How to write software tests

I'll be honest with you: I used to think testing was a waste of time. "I'll just be careful," I told myself. "I know my code works."

Then came graduate school, and my thesis project changed everything. I had built this complex analysis pipeline that took a full week to run from start to finish. Every time I wanted to make even a small change - maybe fix a bug or try a different approach - I had to run the entire pipeline to make sure I hadn't broken anything. One week to see if my change worked. One week to discover I'd introduced a bug three functions away from where I made the change.

I was paralyzed. I couldn't make progress because I didn't have confidence in my code. The feedback loop was so slow that refactoring became impossible. That's when I learned that testing isn't about being a perfectionist - it's about having the confidence to make your code better.

Why should I bother writing tests?

Raw records:
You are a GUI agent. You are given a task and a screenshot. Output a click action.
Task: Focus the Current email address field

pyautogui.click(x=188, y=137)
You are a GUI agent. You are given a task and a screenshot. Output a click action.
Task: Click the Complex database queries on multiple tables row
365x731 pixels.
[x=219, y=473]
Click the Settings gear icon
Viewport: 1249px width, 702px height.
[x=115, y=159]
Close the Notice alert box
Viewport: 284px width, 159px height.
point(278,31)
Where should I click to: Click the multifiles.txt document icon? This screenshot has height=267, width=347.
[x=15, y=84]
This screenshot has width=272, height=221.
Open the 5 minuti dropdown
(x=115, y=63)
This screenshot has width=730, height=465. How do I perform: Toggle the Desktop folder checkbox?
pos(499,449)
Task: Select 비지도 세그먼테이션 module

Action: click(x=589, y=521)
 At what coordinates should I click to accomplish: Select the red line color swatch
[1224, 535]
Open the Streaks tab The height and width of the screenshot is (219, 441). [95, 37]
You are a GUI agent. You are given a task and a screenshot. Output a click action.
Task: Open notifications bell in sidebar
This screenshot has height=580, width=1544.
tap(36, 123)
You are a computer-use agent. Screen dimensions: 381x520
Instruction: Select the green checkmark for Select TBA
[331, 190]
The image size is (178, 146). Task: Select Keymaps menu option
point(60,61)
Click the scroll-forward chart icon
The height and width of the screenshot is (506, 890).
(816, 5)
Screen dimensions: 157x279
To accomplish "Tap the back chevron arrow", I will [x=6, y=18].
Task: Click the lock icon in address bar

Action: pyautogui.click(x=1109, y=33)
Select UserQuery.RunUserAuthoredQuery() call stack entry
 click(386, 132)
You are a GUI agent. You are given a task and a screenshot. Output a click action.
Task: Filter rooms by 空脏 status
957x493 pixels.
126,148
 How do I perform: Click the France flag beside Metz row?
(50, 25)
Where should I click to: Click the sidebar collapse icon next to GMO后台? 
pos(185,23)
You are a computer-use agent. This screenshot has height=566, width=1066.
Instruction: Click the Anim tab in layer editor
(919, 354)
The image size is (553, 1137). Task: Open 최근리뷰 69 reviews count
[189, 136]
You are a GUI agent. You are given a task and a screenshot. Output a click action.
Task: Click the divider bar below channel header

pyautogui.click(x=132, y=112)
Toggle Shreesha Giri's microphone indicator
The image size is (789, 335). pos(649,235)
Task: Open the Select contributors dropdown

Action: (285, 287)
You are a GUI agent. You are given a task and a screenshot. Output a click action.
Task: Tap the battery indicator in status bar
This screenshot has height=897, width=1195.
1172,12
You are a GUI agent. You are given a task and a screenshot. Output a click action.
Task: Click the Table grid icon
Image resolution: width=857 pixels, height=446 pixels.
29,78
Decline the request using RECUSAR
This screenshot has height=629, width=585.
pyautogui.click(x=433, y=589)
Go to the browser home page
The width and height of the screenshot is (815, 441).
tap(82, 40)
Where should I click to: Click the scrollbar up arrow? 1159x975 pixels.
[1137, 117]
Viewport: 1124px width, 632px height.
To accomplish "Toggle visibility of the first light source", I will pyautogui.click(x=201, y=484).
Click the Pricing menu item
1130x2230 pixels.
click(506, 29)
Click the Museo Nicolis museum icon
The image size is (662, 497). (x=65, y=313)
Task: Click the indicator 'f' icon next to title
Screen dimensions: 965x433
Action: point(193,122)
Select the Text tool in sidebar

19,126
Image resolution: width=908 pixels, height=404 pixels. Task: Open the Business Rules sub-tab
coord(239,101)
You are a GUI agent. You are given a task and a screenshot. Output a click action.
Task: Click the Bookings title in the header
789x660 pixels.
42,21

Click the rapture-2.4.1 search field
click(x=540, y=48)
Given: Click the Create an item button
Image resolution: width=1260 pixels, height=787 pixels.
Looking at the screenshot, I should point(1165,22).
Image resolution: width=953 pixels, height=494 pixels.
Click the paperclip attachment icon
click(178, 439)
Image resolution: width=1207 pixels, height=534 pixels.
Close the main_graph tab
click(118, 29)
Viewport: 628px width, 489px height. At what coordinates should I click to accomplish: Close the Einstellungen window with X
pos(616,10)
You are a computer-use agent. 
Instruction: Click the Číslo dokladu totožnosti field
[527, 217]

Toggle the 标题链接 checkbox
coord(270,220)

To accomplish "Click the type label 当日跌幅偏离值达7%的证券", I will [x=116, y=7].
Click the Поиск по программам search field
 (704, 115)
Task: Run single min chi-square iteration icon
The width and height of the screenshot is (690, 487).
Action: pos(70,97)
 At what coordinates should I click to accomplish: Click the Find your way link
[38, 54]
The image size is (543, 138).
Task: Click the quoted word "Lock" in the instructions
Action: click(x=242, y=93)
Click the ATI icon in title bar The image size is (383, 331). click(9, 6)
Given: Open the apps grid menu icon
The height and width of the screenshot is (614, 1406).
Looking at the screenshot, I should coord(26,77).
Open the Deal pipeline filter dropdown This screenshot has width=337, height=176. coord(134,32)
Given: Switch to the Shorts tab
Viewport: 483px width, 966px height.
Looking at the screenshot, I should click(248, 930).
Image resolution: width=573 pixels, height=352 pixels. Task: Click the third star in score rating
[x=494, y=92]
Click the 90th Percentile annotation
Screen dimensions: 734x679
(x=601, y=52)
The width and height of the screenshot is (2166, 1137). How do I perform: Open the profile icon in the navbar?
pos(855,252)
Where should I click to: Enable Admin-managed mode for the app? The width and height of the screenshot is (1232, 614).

Exercise directions: Reproduce the stretch of the software testing piece from "I was paralyzed." through "your code better.". The data above is separate from the software testing piece.

Expected answer:
I was paralyzed. I couldn't make progress because I didn't have confidence in my code. The feedback loop was so slow that refactoring became impossible. That's when I learned that testing isn't about being a perfectionist - it's about having the confidence to make your code better.